**QUOTED PASSAGE:**
== == ==

If the name WRX conjures up visions of rally legends dancing in your head like the late great Colin McRae hurtling sideways through a Welsh forest in a blue and yellow 300-hp Impreza, you’re not alone.
North Americans were sadly left out of the fun and didn’t get their hands on the first generation Impreza WRX introduced to the rest of the world in 1992. Models like the STI 22B have become things of folklore these days, rare and highly sought after. Resourceful types were able to import right-hand drive versions straight from Japan and got their fix that way but the WRX wouldn’t officially land on our shores until 2001.
The even hotter STI arrived in 2004 and made around 300 hp from a 2.5 litre turbocharged boxer engine that gave it the same centre of gravity as a worm. It could accelerate to 100 km/h in under 6 seconds, on virtually any surface.
As tough as nails, the STI’s robust AWD system and rugged “no frills” character was an endearing aspect of owning the car. This was a 4-door sports car that could go anywhere, no matter the weather or road conditions. Couple that with an illustrious racing pedigree and it’s no wonder why most car enthusiasts keep a special place in their hearts for this little turbocharged Subie.
Strangely, Subaru decided to drop the Impreza name for the 2015 model year choosing instead to only use WRX and WRX STI.
I spent a week with the 2019 Subaru WRX STI which soldiers on with some minor changes and came up with 10 things you need to know about it before an all-new one comes out in 2020.
There’s more power
The STI has made about 300 hp since the beginning of time. Sure there have been some special versions with a bit more, but this power figure has remained largely unchanged. Until now. Due to improved and upgraded internals, the new STI makes…wait for it… 310 hp. That is a whole 5 hp more than last year.
On top of that Subaru says they have revised the third gear ratio for better acceleration. 100 km/h can be achieved in a fleet 4.9 seconds. Not much different from last year and not something I could feel. Still, it’s there and we’ll take it.
It’s an old platform
The current Impreza, which the WRX is based on, has been with us since 2011 and even though the STI version didn’t hit the market till 2015, the chassis feels outdated quite quickly when compared to some of its newer rivals. It’s nice that the STI retained its hydraulically assisted power steering unlike the WRX, which has made the switch to electric.
The hydraulic steering is quick, well weighted, and sharp. It’s also talkative, twitching and tugging over rough surfaces. A great feeling these days, but one that also feels like it’s a few decades old, kinda like the rest of the car. Not a bad thing in any way, mind you.
This is probably the last you’ll see of the EJ25 engine
At least in the STI. Designed by parent company Fuji Heavy Industries in the late eighties, the EJ series of engines have been around in some form or another powering Subarus all over the world. A turbocharged EJ has been used in the WRX since 2004 and like the chassis, the engine has a nostalgic feel to it. If you’ve ever wanted to know what those turbo rockets from the first Fast and the Furious movie felt like, you need to drive an STI.

== == ==

**DATA EXCERPTS:**
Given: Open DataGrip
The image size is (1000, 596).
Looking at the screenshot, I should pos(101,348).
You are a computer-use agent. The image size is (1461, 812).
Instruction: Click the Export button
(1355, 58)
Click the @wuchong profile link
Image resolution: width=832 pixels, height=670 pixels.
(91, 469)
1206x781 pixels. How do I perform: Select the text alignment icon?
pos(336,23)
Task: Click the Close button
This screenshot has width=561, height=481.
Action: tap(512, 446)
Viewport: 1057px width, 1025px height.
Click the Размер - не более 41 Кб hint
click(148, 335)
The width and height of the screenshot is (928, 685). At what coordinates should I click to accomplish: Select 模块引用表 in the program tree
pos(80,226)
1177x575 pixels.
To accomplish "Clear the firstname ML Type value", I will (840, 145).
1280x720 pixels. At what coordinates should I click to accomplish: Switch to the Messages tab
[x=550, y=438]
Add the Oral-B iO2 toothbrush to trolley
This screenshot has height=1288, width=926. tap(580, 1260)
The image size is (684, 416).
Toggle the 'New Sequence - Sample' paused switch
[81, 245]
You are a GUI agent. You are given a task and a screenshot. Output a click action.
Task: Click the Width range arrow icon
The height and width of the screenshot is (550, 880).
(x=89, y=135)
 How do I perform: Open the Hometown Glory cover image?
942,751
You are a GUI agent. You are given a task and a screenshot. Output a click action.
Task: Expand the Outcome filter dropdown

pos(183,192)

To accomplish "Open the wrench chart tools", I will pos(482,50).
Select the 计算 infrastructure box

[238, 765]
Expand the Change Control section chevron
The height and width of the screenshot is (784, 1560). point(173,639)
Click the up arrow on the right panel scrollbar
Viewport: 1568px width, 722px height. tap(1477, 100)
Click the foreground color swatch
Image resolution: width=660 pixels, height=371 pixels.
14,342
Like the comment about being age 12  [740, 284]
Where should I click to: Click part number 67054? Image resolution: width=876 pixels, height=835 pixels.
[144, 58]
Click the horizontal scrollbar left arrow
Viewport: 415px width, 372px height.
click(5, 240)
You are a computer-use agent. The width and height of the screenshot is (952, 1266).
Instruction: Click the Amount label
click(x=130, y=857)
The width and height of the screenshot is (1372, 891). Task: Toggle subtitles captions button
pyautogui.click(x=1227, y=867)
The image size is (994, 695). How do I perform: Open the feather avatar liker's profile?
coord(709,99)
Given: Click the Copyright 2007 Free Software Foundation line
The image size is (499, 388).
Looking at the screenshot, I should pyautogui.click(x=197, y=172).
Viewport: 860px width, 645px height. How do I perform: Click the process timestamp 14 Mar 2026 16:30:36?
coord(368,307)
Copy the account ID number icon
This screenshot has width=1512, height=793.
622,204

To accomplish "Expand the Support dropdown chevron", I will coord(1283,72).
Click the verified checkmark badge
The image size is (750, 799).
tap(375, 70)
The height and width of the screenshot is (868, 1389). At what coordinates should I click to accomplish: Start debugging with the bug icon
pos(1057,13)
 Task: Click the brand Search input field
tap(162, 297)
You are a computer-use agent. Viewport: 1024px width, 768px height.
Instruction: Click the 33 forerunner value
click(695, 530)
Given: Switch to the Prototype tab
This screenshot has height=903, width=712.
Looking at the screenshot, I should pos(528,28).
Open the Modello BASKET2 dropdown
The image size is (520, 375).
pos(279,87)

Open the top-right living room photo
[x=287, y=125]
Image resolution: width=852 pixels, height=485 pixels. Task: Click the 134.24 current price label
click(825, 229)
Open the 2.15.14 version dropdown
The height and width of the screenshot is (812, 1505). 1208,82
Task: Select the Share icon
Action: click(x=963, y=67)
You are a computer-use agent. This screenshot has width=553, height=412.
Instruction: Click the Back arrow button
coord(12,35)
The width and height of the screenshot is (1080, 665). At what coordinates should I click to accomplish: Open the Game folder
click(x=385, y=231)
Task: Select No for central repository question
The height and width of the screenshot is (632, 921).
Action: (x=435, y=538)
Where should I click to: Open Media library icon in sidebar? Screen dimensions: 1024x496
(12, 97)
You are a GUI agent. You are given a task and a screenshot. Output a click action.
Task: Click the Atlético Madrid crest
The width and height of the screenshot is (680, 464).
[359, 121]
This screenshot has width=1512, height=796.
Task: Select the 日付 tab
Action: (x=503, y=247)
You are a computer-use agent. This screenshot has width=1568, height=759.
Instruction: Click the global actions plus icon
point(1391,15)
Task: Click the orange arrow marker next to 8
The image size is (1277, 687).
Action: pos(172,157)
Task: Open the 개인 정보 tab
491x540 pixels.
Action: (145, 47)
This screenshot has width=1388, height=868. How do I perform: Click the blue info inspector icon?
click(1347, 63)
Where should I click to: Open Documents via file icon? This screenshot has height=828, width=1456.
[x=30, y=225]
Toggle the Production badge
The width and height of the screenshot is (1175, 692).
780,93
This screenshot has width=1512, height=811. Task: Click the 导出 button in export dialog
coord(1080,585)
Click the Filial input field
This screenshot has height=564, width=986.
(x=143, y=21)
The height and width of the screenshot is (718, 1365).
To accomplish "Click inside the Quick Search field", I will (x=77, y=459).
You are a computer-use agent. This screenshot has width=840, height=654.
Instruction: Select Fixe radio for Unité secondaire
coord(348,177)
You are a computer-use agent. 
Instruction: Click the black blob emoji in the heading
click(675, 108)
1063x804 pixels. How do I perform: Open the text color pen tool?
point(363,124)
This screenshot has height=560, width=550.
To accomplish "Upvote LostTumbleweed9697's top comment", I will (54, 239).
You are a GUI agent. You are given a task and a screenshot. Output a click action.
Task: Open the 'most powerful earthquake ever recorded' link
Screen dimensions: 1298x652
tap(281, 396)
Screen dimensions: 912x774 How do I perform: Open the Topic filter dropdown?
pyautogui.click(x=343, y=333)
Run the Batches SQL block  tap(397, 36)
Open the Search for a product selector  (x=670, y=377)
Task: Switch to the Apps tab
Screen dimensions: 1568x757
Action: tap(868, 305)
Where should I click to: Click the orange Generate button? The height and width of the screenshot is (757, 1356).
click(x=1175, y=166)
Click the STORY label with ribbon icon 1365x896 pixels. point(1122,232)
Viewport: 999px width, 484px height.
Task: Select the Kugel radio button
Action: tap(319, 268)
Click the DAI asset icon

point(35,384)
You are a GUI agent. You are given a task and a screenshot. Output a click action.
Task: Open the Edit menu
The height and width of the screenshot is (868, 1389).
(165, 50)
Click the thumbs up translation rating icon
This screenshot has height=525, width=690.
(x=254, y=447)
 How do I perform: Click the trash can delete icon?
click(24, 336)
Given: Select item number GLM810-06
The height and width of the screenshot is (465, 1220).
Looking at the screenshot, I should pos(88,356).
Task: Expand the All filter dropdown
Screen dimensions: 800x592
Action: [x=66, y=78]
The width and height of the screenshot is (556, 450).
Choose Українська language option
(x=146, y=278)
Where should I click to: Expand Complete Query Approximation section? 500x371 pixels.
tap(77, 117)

== == ==

**JOB:** Continue the review of the 2019 Subaru WRX STI, starting right after its last sentence.

**OUTPUT FOR THIS EXERCISE:**
Most modern turbo cars develop peak torque just off idle at like 1200 rpm and hold it there till 5000 or higher. This makes them tractable and very usable in day-to-day driving. You don’t really need to wind them up too high. Floor it in the STI on the other hand and you get nothing…nothing…then BAM, a fistful of torque. It can catch you off guard if you’re not expecting it. Its 290 lb-ft of torque comes in at 4000 rpm and holds till 5200. Peak power doesn’t hit till 6000 rpm making this a turbocharged engine that you need to rev.
The STI is manual only
That’s right, this STI is manual only. Ha! The omission of an automatic transmission means that STI drivers must belong to an underground order of people that prefer to row their own gears. Paddle shifters need not apply. Ok, so there’s no secret club. But maybe there should be?
The 6-speed box in the STI can feel slightly ropy at times, but the gates are well defined if rather tightly spaced. I kept getting fourth when I wanted sixth. But some practice corrected that in no time.
It’s still fast (over any surface)
The STI has always been a fast car. I’m not sure if that 5 horsepower bump has made much of a difference, and sure 310 hp is nothing to really brag about anymore, but row through the gears as fast as you can and this STI pushes you back into your seat with authority. The acceleration is not linear and provides a characteristic surge to the redline uncommon in most cars today. Better yet, thanks to its AWD drive system, it’s still fast if the road is wet, or covered in snow, or dirt, or gravel, or even banana peels as Subaru demonstrated. Because of course they did.
It’s not loud
And if that’s your thing, then there’s no problem here. But if you like your sports car to roar down the street setting off car alarms, the STI will not do that. This is a small problem, though, as the first order of business for most new STI owners is to rip out the stock pipes and replace them with something much beefier.
There is a familiar reassuring blat from the pancake four at high revs and it actually sounds really good. Just more subdued than I thought it would be.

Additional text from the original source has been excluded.